- DATA SHOWN -

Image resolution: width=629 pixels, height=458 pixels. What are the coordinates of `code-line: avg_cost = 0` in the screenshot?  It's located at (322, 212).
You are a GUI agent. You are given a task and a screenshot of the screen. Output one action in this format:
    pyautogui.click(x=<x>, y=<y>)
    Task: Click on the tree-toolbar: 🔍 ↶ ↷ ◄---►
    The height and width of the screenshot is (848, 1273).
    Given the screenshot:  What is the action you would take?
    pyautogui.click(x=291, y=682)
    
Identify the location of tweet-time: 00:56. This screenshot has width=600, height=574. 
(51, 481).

- DIRECTIONS FOR THIS TASK -
Rename every "screenshot" in the rows above to "screen capture", and write all the rows out again with nothing else changed.

- OUTPUT FOR THIS TASK -
Image resolution: width=629 pixels, height=458 pixels. What are the coordinates of `code-line: avg_cost = 0` in the screen capture?  It's located at (322, 212).
You are a GUI agent. You are given a task and a screen capture of the screen. Output one action in this format:
    pyautogui.click(x=<x>, y=<y>)
    Task: Click on the tree-toolbar: 🔍 ↶ ↷ ◄---►
    The height and width of the screen capture is (848, 1273).
    Given the screen capture:  What is the action you would take?
    pyautogui.click(x=291, y=682)
    
Identify the location of tweet-time: 00:56. This screen capture has width=600, height=574. 
(51, 481).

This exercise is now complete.